Greetings from New York. Skyscrapers and everything.
So I’m here with my fiancee. Yesterday morning, we watched the news and heard something about a “controversial” shooting in Houston. Here’s the 911 transcript of the shooting.
I just wanna know one thing–where’s the controversy?
First, it should be noted, for those unaware, that I’m from Houston. Lived there from when I was 7 until I graduated from high school. As a result, I’m very aware of the law as it relates to shooting people in the dark. In Texas, deadly force is allowable if someone is threatening your property in the dark. The law’s a bit wild-wild-West for some, but I get it. I mean, it’s highly unlikely someone’s breaking into your house with only his fists as a contingency plan. That’s not the time to give people the benefit of the doubt on not having a gun.
However, the rub in this case that makes things “controversial,” I suppose, is that the shooter is the neighbor of a man who had his house broken into. The shooter wasn’t protecting his property but, instead, someone else’s.

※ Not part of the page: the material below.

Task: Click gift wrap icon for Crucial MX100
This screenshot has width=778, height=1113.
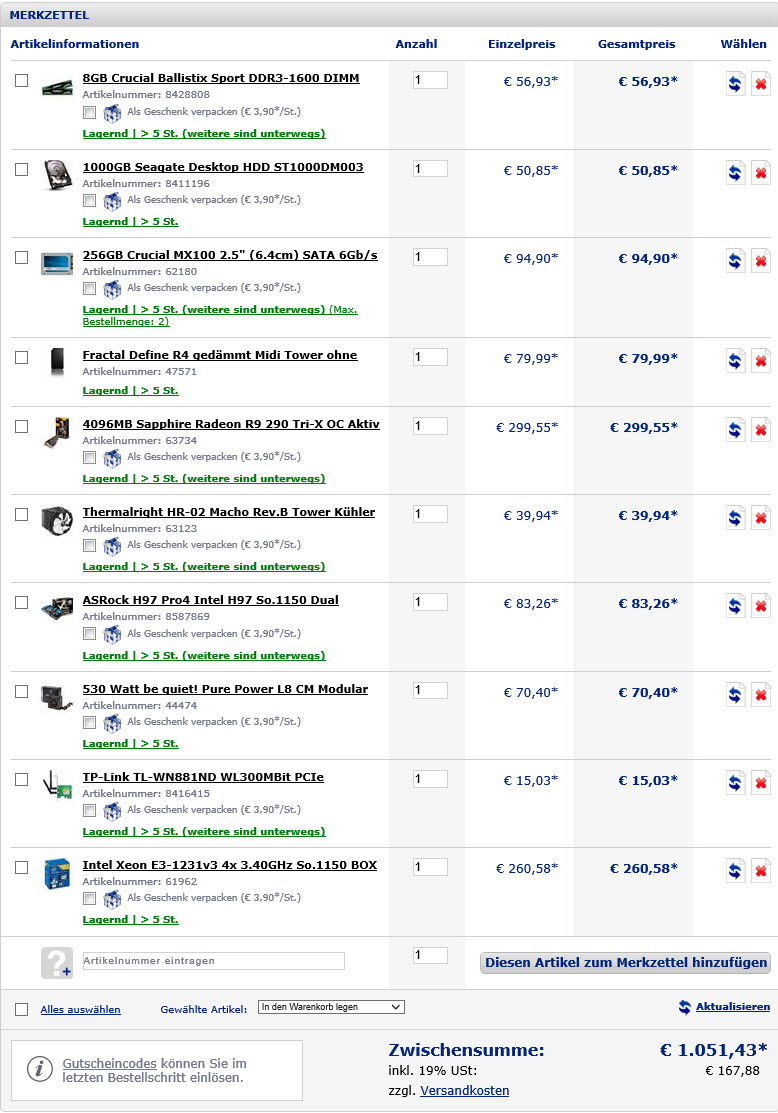Action: pyautogui.click(x=112, y=289)
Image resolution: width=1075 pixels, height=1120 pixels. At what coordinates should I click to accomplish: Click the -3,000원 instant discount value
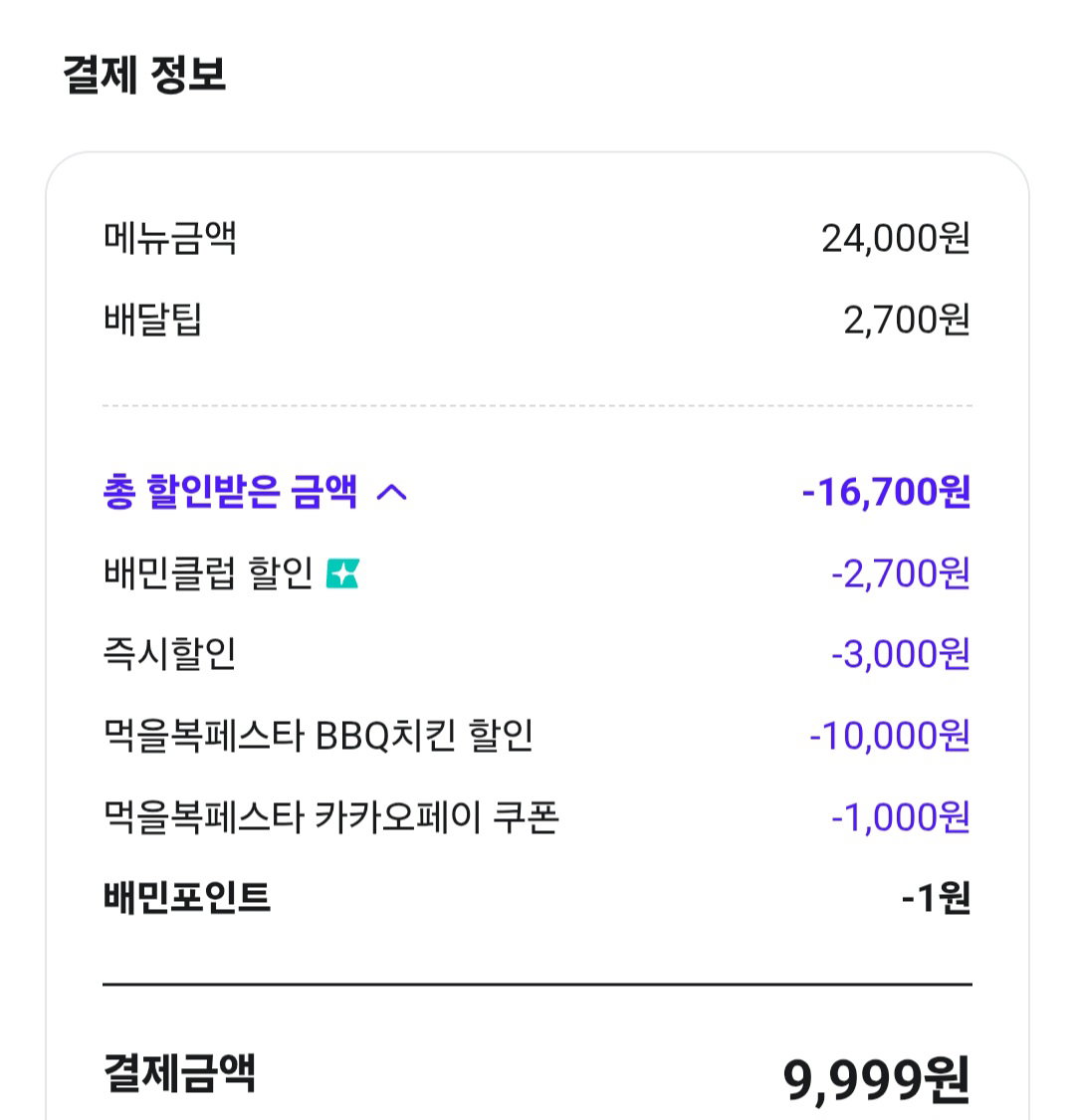point(901,653)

To me, that would make things controversial if he were shooting into the house to stop the burglary. Nope. He shot these dudes while they were getting away. Shotgun blasts, no less, all while on the line with a 911 dispatcher that was telling him, repeatedly, not to go outside with a gun. Instead of taking heed, dude went out and said, “I’m going to kill them.”

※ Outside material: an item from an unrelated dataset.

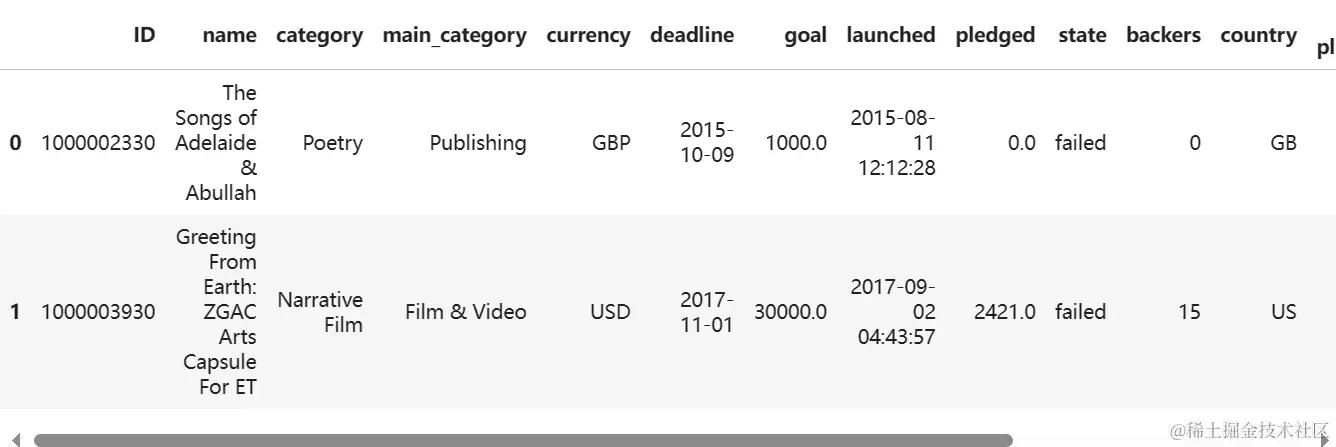Click the country column header
The height and width of the screenshot is (447, 1336).
click(1258, 35)
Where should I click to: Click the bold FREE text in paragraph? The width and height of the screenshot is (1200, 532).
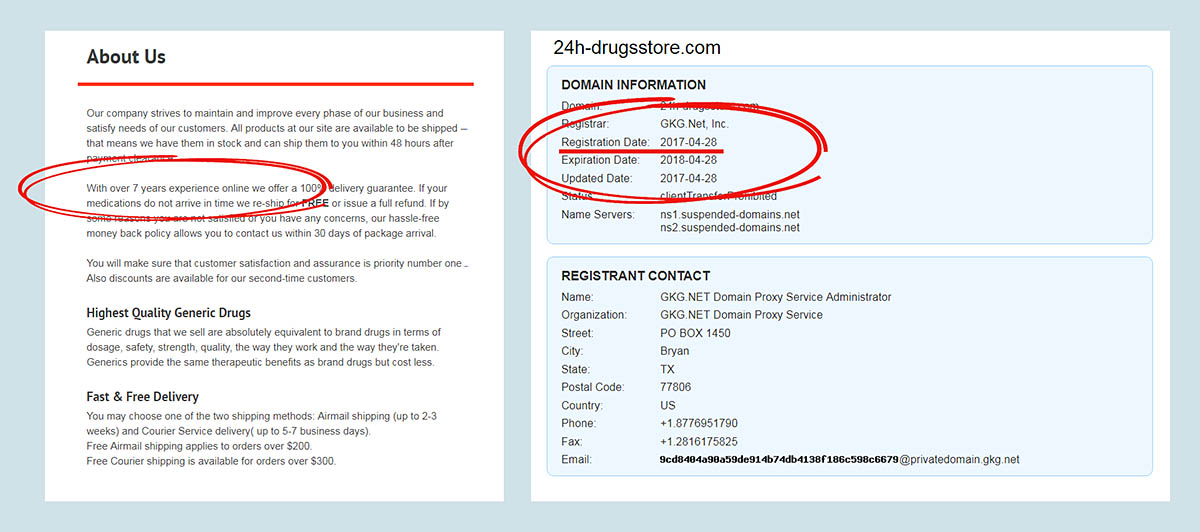[x=315, y=203]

Again, I ask you–where’s the controversy?
Texans like guns. And they don’t just like having them. They like shooting them and want you to know, at all times, that they’re quite comfortable with turning that gun on you and letting you know who really runs things. That’s how they’re wired.
It’s disturbing, but that’s how it is. And, again, I don’t wholeheartedly disagree with allowing deadly force when someone’s breaking into your house. I went to high school with a dude that got killed breaking into someone’s house. He jumped into a bedroom window and was greeted with a shotgun. I felt bad for his family and found it tragic a young, promising life ended so soon. However, I was fully aware that those are the breaks when you break into someone’s house, and I harbored no malice toward the shooter.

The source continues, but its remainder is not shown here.